Author: James Barnett
On July 29, Microsoft reported a series of ongoing malware campaigns that involve LemonDuck: a trojan botnet that installs cryptominers and other malware.1
The majority of LemonDuck’s targets are businesses in the manufacturing and IoT industries, and it has been seen across the world including the United States, Russia, China, Germany, the United Kingdom, and more. LemonDuck is one of the few known botnets that target Linux as well as Windows systems, and its capabilities have been expanding rapidly in recent months.
LemonDuck uses a variety of distribution methods, including but not limited to, malspam, server exploits, infected USB devices, and brute-force attacks. When distributed via exploits and brute-force attacks, LemonDuck is usually controlled by a human actor during the initial stages of the infection.
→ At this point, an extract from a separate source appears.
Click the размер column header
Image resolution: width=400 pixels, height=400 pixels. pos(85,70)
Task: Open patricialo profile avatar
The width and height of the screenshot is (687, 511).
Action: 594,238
When distributed through other vectors, LemonDuck is operated by a series of automated scripts and servers.
When the victim opens the malicious LemonDuck attachment readme.js, the script executes an obfuscated PowerShell command that retrieves malicious scripts from a command and control (C&C) server. After retrieving these scripts, LemonDuck tries to expand its capabilities, establish persistence, and spread to other systems.
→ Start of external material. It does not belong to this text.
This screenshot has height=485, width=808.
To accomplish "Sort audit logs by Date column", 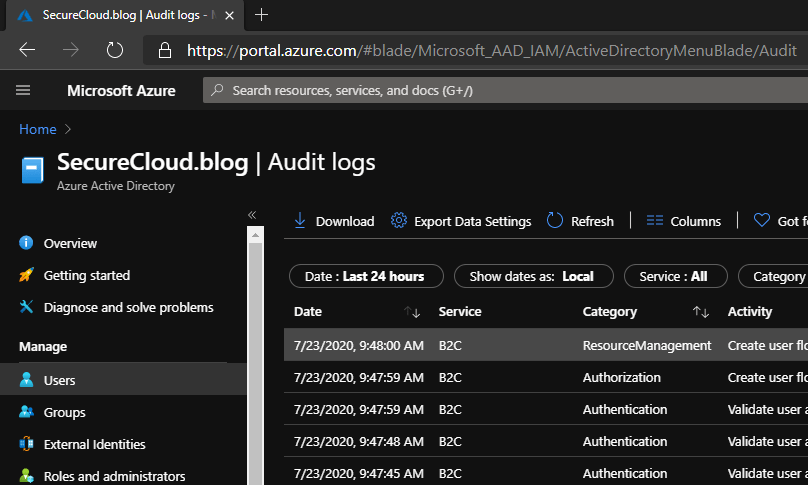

Once it has a foothold on a system, LemonDuck creates scheduled tasks that rerun the aforementioned PowerShell script at regular intervals, to ensure that its components remain on the system. It also creates a backup persistence mechanism that uses Windows Management Instrumentation (WMI) Event Consumers to execute that PowerShell script.
After establishing persistence, LemonDuck attempts to disable Microsoft Defender for Endpoint and to add all contents of the C:\ drive to Microsoft Defender’s exclusion list; the goal is to make Microsoft Defender stop scanning for malware. It then tries to uninstall other security products by using CMD.EXE to call WMIC.EXE.
During this process, LemonDuck runs its infection script, commonly named IF.Bin, to scan the network for vulnerable systems and devices. This script includes a wide array of exploits that can allow LemonDuck to move laterally through the network, via SMB, SQL, and other services.
LemonDuck’s IF.Bin also contains code that allows it to infect USB storage devices, as well as an embedded copy of Mimikatz, which allows it to steal credentials from infected systems. IF.Bin also contains a function that can locate Microsoft Outlook mailboxes on the infected system, so that it can send a copy of its initial malspam attack to every address in the compromised mailbox’s address book.
Another notable LemonDuck script that runs throughout the infection process is KR.Bin. This script (1) scans the system for indicators of competing malware and (2) attempts to terminate them, so that LemonDuck and its associated payloads are the only malware running on the system. In addition, to preserve system resources, KR.Bin closes commonly used cryptomining ports and shuts down known mining services. In some cases, the threat actors behind LemonDuck will manually patch the security exploits they initially used; presumably, to make system administrators believe the system is not vulnerable to the exploit and has not been infected.
After LemonDuck has thoroughly established itself on the system and spread through the network, it downloads additional malware payloads that allow the actors to monetize the infection. LemonDuck’s most commonly delivered payload has been the XMRig cryptominer but it has also delivered Ramnit and other secondary payloads. Regardless of the payload, LemonDuck will remain on the system and communicate with its C&C servers to transmit stolen information and any cryptocurrency generated by its cryptominer.
Vulnerabilities & Mitigation
Infoblox recommends the following mitigations for preventing and reducing the impact of an infection by LemonDuck:
- Monitor for patterns and unusual protocols running on the network. Cryptocurrency-mining network traffic occurs at regularly repeating intervals.
- Use a packet-level access filter that enforces a tight set of rules for how interfaces on a USB device can interact with the host operating system. Disable AutoRun for removable media.
- If removable media has seen limited usage, consider deploying an endpoint security solution to enforce policies for removable media usage, such as blocking executables from running off of a USB device.